The Nov. 4, 2014 Gubernatorial Election was record-setting for suburban Cook County, with more mail ballots being cast than ever before and a 68.5 percent increase in voting before Election Day. New initiatives to increase voter participation, such as Election Day registration, proved popular, especially among 18-to-34-year-olds, according to a Post-Election Report released today by Cook County Clerk David Orr.
“Measures aimed at expanding access to voting, such as longer hours for early voting and Election Day registration, were a great success in suburban Cook County,” Orr said. “Voters increasingly are casting ballots before Election Day, even if overall turnout stayed flat.”
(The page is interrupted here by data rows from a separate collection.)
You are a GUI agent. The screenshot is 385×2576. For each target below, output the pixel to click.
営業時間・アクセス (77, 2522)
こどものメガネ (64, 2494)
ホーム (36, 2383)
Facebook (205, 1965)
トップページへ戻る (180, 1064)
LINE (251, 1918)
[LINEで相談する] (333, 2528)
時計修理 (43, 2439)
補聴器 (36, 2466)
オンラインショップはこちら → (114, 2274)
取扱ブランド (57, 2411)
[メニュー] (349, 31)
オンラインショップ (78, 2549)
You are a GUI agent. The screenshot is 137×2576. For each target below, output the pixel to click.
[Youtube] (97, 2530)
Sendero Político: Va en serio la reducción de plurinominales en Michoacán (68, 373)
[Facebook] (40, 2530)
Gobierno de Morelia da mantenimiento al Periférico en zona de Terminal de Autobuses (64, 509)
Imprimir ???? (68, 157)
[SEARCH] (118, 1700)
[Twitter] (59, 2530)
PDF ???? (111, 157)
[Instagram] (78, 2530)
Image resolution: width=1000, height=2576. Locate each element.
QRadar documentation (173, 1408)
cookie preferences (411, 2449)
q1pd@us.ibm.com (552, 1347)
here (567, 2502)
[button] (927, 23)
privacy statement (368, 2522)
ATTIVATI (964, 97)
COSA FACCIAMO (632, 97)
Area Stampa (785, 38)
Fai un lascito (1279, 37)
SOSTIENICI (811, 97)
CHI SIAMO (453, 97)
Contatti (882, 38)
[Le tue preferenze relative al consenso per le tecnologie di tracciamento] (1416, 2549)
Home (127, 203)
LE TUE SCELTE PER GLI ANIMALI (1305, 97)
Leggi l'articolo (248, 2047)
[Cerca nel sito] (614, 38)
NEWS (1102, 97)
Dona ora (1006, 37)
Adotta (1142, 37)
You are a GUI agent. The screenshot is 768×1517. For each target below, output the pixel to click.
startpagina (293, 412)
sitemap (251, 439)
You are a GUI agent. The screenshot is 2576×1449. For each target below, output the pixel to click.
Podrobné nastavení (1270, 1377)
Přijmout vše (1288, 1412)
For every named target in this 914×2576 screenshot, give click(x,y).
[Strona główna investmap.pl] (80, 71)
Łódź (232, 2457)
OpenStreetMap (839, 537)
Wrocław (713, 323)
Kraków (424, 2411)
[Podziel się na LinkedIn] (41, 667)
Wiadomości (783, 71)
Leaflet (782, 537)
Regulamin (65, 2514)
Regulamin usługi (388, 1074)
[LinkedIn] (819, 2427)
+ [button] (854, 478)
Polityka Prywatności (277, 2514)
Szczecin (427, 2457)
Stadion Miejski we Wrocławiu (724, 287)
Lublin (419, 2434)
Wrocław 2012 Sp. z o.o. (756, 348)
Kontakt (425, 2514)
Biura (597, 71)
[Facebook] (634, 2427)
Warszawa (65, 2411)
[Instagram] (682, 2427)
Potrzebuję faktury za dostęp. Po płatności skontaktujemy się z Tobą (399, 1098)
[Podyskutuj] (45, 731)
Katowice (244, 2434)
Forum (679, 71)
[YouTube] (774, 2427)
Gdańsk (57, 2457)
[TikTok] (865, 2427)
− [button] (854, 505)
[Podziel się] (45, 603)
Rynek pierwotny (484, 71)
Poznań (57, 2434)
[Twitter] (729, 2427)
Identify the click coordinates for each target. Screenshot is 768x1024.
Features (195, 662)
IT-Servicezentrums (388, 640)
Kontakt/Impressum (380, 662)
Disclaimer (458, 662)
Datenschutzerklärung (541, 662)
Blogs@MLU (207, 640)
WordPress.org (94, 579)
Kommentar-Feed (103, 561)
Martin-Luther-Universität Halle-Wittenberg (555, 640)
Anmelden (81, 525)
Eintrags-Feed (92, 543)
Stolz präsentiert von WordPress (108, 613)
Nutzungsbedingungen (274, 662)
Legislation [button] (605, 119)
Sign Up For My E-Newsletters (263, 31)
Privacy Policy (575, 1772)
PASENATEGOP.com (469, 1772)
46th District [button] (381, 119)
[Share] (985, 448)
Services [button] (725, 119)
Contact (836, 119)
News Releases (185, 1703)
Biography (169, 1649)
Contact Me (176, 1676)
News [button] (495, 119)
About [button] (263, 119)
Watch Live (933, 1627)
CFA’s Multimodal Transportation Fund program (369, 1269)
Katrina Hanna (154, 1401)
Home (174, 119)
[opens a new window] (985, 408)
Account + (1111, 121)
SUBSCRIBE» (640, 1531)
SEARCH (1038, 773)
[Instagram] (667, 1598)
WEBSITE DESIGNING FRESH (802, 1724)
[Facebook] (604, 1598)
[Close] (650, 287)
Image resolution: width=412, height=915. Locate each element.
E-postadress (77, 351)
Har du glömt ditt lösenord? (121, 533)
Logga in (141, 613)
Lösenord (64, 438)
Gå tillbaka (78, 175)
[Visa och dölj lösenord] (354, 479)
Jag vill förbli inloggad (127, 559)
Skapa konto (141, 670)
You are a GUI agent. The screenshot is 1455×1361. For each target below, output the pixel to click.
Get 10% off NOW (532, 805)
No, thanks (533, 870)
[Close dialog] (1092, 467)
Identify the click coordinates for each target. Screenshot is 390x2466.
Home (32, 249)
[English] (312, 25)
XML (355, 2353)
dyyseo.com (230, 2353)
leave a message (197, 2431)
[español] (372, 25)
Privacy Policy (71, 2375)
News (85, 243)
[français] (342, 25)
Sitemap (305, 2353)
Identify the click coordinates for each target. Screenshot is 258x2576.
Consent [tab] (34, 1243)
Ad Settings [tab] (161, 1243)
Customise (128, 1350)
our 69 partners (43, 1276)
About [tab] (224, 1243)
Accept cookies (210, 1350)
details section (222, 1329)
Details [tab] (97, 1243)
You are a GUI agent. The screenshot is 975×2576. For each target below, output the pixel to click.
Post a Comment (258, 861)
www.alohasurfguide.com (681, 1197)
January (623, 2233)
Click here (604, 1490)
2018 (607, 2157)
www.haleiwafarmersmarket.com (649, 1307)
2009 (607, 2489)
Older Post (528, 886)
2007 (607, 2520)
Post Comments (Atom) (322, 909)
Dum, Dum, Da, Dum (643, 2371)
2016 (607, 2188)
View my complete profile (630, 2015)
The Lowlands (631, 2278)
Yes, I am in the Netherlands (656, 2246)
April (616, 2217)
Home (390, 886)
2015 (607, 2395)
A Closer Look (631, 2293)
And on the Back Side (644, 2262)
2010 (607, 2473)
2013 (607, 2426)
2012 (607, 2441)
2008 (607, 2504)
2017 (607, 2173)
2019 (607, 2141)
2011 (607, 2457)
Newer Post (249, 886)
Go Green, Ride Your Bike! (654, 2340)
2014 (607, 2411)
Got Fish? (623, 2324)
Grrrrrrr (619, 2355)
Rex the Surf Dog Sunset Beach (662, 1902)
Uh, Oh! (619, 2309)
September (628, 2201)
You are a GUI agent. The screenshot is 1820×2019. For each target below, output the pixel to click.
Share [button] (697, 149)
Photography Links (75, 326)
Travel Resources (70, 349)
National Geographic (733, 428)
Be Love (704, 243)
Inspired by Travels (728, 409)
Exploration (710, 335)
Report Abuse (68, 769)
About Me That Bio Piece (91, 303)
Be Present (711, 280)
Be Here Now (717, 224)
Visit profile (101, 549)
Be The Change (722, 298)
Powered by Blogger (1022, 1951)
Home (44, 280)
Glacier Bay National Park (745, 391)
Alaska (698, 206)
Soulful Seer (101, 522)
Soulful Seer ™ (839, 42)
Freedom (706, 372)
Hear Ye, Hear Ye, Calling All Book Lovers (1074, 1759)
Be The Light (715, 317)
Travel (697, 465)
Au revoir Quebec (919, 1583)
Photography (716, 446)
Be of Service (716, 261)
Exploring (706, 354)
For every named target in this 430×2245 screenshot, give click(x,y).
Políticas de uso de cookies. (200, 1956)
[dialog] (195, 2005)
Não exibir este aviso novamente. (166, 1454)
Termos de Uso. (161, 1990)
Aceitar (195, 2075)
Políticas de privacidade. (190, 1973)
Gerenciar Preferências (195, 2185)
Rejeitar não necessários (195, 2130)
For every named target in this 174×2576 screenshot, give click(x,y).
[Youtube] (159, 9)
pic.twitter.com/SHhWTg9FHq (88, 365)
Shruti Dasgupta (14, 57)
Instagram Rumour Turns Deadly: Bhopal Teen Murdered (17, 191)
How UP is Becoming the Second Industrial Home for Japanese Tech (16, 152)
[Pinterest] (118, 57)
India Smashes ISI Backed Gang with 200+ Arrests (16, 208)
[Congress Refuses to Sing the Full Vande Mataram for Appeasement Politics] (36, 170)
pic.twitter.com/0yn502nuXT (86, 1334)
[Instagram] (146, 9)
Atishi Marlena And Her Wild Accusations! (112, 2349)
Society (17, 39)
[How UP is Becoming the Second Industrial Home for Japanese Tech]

Highlights from the report, which can be downloaded from the clerk’s website, include:
- Voter turnout in suburban Cook County was 49.8 percent, down from 52.5 turnout in 2010, but in line with turnout for gubernatorial elections over the past two decades, which has averaged about 50 percent.
- Voting before Election Day – by mail or during early voting and grace period voting – grew to more than 26 percent this election, up from 15.4 percent in 2010.
- The 51,237 mail ballots cast exceeded all previous elections in suburban Cook County, with twice as many as in 2010.
- More women than men voted – 54.2 percent vs. 45.8 percent— and voters 65 and older made up about one-third of all voters.
- Election Day registration was popular, as 3,604 people registered for the first time or updated their registration on Nov. 4. The busiest of suburban Cook County’s 18 sites was the Evanston Civic Center, where 455 citizens registered.
- Voters of all ages used Election Day registration, but voters ages 18-34 made up nearly half of participants.
- Republican gubernatorial candidate Bruce Rauner won the same number of townships – 16 – as Republican Bill Brady had in 2010, but Rauner picked up about 32,000 more votes than Brady.